(Beginning of Records supplied)

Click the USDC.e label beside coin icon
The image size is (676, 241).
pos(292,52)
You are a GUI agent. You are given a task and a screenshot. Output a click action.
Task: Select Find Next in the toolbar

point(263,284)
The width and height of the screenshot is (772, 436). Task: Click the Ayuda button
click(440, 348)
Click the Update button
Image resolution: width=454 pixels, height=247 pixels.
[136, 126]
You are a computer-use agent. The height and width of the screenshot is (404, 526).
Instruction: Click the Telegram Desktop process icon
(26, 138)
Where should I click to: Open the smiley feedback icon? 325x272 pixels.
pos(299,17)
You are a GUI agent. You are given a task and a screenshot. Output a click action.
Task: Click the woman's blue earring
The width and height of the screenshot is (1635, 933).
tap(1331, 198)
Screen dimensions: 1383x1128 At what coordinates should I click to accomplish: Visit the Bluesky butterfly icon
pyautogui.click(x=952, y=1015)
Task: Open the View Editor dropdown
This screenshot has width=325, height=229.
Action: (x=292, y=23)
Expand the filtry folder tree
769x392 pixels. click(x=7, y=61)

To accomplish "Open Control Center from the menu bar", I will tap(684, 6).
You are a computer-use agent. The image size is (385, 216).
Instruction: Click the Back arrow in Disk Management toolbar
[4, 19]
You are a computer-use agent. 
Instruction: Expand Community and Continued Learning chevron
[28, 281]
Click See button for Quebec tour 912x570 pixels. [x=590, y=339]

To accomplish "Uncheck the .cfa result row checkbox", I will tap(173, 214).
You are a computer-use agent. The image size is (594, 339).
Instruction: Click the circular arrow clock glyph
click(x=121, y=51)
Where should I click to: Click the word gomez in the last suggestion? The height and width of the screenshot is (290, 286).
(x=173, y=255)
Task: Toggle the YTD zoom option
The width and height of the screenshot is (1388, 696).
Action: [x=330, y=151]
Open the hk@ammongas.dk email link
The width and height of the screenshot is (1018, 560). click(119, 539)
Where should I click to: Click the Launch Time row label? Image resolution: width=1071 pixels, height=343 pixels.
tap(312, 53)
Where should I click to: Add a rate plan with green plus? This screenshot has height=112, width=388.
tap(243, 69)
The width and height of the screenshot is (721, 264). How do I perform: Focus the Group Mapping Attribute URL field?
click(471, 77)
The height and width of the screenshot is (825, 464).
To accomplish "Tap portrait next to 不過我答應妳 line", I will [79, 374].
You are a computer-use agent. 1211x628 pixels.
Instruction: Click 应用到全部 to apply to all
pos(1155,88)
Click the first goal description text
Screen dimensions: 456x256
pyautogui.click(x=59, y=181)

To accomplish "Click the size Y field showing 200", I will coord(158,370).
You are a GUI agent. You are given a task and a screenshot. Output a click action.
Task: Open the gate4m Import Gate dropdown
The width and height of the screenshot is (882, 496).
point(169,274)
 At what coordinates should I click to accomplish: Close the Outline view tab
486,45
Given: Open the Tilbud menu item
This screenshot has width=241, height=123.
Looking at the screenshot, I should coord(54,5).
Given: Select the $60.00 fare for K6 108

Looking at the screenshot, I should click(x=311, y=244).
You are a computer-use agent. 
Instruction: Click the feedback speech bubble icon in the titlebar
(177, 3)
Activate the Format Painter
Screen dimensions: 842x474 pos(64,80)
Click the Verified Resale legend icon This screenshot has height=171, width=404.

(End of Records supplied)

→ What to do: Reproduce, word for word and in full, only the lines above that start at the line with "Expand the filtry folder tree" and run through the line with "Task: Toggle the YTD zoom option", both ends included.

→ Response area:
Expand the filtry folder tree
769x392 pixels. click(x=7, y=61)

To accomplish "Open Control Center from the menu bar", I will tap(684, 6).
You are a computer-use agent. The image size is (385, 216).
Instruction: Click the Back arrow in Disk Management toolbar
[4, 19]
You are a computer-use agent. 
Instruction: Expand Community and Continued Learning chevron
[28, 281]
Click See button for Quebec tour 912x570 pixels. [x=590, y=339]

To accomplish "Uncheck the .cfa result row checkbox", I will tap(173, 214).
You are a computer-use agent. The image size is (594, 339).
Instruction: Click the circular arrow clock glyph
click(x=121, y=51)
Where should I click to: Click the word gomez in the last suggestion? The height and width of the screenshot is (290, 286).
(x=173, y=255)
Task: Toggle the YTD zoom option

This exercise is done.